Records shown
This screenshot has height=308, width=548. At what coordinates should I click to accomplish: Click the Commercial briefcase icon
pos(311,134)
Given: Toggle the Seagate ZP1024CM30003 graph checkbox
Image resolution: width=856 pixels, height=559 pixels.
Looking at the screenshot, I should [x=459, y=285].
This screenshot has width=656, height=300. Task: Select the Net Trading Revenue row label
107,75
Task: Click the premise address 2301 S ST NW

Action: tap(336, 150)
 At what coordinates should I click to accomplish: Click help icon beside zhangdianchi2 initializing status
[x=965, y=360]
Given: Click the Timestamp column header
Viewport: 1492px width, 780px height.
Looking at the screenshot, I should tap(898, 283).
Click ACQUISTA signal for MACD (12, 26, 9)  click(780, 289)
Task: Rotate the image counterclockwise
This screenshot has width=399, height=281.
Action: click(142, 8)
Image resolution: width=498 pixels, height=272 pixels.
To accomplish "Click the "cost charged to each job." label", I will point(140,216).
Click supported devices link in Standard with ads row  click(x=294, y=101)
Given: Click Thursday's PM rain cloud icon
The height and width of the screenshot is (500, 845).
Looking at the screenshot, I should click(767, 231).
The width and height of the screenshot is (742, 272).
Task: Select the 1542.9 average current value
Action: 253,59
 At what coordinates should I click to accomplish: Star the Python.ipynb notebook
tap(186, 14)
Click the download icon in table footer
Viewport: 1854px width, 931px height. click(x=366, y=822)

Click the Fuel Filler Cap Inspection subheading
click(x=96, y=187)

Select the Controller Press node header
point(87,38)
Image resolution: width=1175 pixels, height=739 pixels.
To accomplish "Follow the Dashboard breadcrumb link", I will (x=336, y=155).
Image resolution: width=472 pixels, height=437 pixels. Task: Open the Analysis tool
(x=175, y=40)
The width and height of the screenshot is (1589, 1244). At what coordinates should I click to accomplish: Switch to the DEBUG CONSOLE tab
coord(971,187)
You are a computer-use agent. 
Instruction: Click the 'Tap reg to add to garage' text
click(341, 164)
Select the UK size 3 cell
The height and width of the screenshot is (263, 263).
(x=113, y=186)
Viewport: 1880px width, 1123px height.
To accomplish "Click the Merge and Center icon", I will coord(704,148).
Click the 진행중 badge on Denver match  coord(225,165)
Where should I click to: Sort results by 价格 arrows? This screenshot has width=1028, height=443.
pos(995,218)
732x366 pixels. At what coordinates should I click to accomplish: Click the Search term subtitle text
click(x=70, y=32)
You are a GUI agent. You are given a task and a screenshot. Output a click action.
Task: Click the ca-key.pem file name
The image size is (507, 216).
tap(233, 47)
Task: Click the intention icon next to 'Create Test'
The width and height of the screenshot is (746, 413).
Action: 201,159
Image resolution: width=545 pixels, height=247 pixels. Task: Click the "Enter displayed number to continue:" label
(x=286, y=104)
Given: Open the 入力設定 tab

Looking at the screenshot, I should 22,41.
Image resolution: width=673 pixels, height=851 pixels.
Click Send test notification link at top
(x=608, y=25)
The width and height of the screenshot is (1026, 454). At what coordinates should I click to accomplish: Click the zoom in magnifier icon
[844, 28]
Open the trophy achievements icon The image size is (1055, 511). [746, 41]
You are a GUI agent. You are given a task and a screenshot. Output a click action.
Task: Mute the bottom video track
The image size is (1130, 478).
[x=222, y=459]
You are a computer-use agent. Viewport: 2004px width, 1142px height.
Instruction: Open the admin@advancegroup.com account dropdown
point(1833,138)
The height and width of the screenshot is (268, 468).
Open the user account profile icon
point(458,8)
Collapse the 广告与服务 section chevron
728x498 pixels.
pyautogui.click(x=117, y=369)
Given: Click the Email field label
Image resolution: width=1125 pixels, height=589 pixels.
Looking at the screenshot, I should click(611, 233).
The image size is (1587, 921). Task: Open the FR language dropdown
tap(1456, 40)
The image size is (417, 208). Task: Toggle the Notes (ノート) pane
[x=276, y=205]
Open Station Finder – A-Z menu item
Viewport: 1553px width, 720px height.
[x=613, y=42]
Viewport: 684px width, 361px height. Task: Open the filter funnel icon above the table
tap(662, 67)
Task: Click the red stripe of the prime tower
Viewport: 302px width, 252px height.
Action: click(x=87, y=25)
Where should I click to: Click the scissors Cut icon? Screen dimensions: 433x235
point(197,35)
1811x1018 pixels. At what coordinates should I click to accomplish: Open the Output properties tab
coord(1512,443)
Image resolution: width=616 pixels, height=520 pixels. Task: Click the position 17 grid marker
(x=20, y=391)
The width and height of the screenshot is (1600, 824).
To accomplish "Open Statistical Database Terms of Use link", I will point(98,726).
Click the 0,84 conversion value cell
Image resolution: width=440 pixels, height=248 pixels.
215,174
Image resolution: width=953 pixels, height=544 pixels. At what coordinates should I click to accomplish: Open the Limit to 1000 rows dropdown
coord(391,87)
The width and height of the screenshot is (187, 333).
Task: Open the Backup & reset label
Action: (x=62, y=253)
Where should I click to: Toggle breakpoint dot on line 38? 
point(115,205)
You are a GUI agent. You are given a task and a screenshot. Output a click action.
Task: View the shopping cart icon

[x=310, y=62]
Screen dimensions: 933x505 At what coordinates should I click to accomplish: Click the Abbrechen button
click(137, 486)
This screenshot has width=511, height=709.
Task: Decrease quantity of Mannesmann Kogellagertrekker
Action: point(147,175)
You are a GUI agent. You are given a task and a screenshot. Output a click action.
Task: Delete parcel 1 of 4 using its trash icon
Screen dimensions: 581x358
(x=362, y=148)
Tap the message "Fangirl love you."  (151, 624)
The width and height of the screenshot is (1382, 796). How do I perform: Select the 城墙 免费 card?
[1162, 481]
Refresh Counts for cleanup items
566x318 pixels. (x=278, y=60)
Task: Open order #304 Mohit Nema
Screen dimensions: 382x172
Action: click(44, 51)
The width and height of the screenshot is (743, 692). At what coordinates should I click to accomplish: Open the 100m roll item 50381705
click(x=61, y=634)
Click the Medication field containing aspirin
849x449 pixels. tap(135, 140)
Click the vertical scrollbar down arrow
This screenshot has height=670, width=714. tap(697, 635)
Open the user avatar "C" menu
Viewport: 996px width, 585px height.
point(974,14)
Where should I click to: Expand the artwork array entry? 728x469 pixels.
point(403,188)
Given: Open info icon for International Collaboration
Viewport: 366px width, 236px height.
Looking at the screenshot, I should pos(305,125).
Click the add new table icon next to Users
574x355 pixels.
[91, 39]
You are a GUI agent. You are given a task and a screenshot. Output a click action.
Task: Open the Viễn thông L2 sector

Goal
Edit the listing by changing "Commercial briefcase icon" to "Commercial folder icon" and leave everything else the same. Give the full listing with the change made.

Answer to this problem
This screenshot has height=308, width=548. At what coordinates should I click to accomplish: Click the Commercial folder icon
pos(311,134)
Given: Toggle the Seagate ZP1024CM30003 graph checkbox
Image resolution: width=856 pixels, height=559 pixels.
Looking at the screenshot, I should [x=459, y=285].
This screenshot has width=656, height=300. Task: Select the Net Trading Revenue row label
107,75
Task: Click the premise address 2301 S ST NW

Action: tap(336, 150)
 At what coordinates should I click to accomplish: Click help icon beside zhangdianchi2 initializing status
[x=965, y=360]
Given: Click the Timestamp column header
Viewport: 1492px width, 780px height.
Looking at the screenshot, I should tap(898, 283).
Click ACQUISTA signal for MACD (12, 26, 9)  click(780, 289)
Task: Rotate the image counterclockwise
This screenshot has width=399, height=281.
Action: click(142, 8)
Image resolution: width=498 pixels, height=272 pixels.
To accomplish "Click the "cost charged to each job." label", I will point(140,216).
Click supported devices link in Standard with ads row  click(x=294, y=101)
Given: Click Thursday's PM rain cloud icon
The height and width of the screenshot is (500, 845).
Looking at the screenshot, I should click(767, 231).
The width and height of the screenshot is (742, 272).
Task: Select the 1542.9 average current value
Action: 253,59
 At what coordinates should I click to accomplish: Star the Python.ipynb notebook
tap(186, 14)
Click the download icon in table footer
Viewport: 1854px width, 931px height. click(x=366, y=822)

Click the Fuel Filler Cap Inspection subheading
click(x=96, y=187)

Select the Controller Press node header
point(87,38)
Image resolution: width=1175 pixels, height=739 pixels.
To accomplish "Follow the Dashboard breadcrumb link", I will (x=336, y=155).
Image resolution: width=472 pixels, height=437 pixels. Task: Open the Analysis tool
(x=175, y=40)
The width and height of the screenshot is (1589, 1244). At what coordinates should I click to accomplish: Switch to the DEBUG CONSOLE tab
coord(971,187)
You are a computer-use agent. 
Instruction: Click the 'Tap reg to add to garage' text
click(341, 164)
Select the UK size 3 cell
The height and width of the screenshot is (263, 263).
(x=113, y=186)
Viewport: 1880px width, 1123px height.
To accomplish "Click the Merge and Center icon", I will coord(704,148).
Click the 진행중 badge on Denver match  coord(225,165)
Where should I click to: Sort results by 价格 arrows? This screenshot has width=1028, height=443.
pos(995,218)
732x366 pixels. At what coordinates should I click to accomplish: Click the Search term subtitle text
click(x=70, y=32)
You are a GUI agent. You are given a task and a screenshot. Output a click action.
Task: Click the ca-key.pem file name
The image size is (507, 216).
tap(233, 47)
Task: Click the intention icon next to 'Create Test'
The width and height of the screenshot is (746, 413).
Action: 201,159
Image resolution: width=545 pixels, height=247 pixels. Task: Click the "Enter displayed number to continue:" label
(x=286, y=104)
Given: Open the 入力設定 tab

Looking at the screenshot, I should 22,41.
Image resolution: width=673 pixels, height=851 pixels.
Click Send test notification link at top
(x=608, y=25)
The width and height of the screenshot is (1026, 454). At what coordinates should I click to accomplish: Click the zoom in magnifier icon
[844, 28]
Open the trophy achievements icon The image size is (1055, 511). [746, 41]
You are a GUI agent. You are given a task and a screenshot. Output a click action.
Task: Mute the bottom video track
The image size is (1130, 478).
[x=222, y=459]
You are a computer-use agent. Viewport: 2004px width, 1142px height.
Instruction: Open the admin@advancegroup.com account dropdown
point(1833,138)
The height and width of the screenshot is (268, 468).
Open the user account profile icon
point(458,8)
Collapse the 广告与服务 section chevron
728x498 pixels.
pyautogui.click(x=117, y=369)
Given: Click the Email field label
Image resolution: width=1125 pixels, height=589 pixels.
Looking at the screenshot, I should click(611, 233).
The image size is (1587, 921). Task: Open the FR language dropdown
tap(1456, 40)
The image size is (417, 208). Task: Toggle the Notes (ノート) pane
[x=276, y=205]
Open Station Finder – A-Z menu item
Viewport: 1553px width, 720px height.
[x=613, y=42]
Viewport: 684px width, 361px height. Task: Open the filter funnel icon above the table
tap(662, 67)
Task: Click the red stripe of the prime tower
Viewport: 302px width, 252px height.
Action: click(x=87, y=25)
Where should I click to: Click the scissors Cut icon? Screen dimensions: 433x235
point(197,35)
1811x1018 pixels. At what coordinates should I click to accomplish: Open the Output properties tab
coord(1512,443)
Image resolution: width=616 pixels, height=520 pixels. Task: Click the position 17 grid marker
(x=20, y=391)
The width and height of the screenshot is (1600, 824).
To accomplish "Open Statistical Database Terms of Use link", I will point(98,726).
Click the 0,84 conversion value cell
Image resolution: width=440 pixels, height=248 pixels.
215,174
Image resolution: width=953 pixels, height=544 pixels. At what coordinates should I click to accomplish: Open the Limit to 1000 rows dropdown
coord(391,87)
The width and height of the screenshot is (187, 333).
Task: Open the Backup & reset label
Action: (x=62, y=253)
Where should I click to: Toggle breakpoint dot on line 38? 
point(115,205)
You are a GUI agent. You are given a task and a screenshot. Output a click action.
Task: View the shopping cart icon

[x=310, y=62]
Screen dimensions: 933x505 At what coordinates should I click to accomplish: Click the Abbrechen button
click(137, 486)
This screenshot has width=511, height=709.
Task: Decrease quantity of Mannesmann Kogellagertrekker
Action: point(147,175)
You are a GUI agent. You are given a task and a screenshot. Output a click action.
Task: Delete parcel 1 of 4 using its trash icon
Screen dimensions: 581x358
(x=362, y=148)
Tap the message "Fangirl love you."  (151, 624)
The width and height of the screenshot is (1382, 796). How do I perform: Select the 城墙 免费 card?
[1162, 481]
Refresh Counts for cleanup items
566x318 pixels. (x=278, y=60)
Task: Open order #304 Mohit Nema
Screen dimensions: 382x172
Action: click(44, 51)
The width and height of the screenshot is (743, 692). At what coordinates should I click to accomplish: Open the 100m roll item 50381705
click(x=61, y=634)
Click the Medication field containing aspirin
849x449 pixels. tap(135, 140)
Click the vertical scrollbar down arrow
This screenshot has height=670, width=714. tap(697, 635)
Open the user avatar "C" menu
Viewport: 996px width, 585px height.
point(974,14)
Where should I click to: Expand the artwork array entry? 728x469 pixels.
point(403,188)
Given: Open info icon for International Collaboration
Viewport: 366px width, 236px height.
Looking at the screenshot, I should pos(305,125).
Click the add new table icon next to Users
574x355 pixels.
[91, 39]
You are a GUI agent. You are given a task and a screenshot. Output a click action.
Task: Open the Viễn thông L2 sector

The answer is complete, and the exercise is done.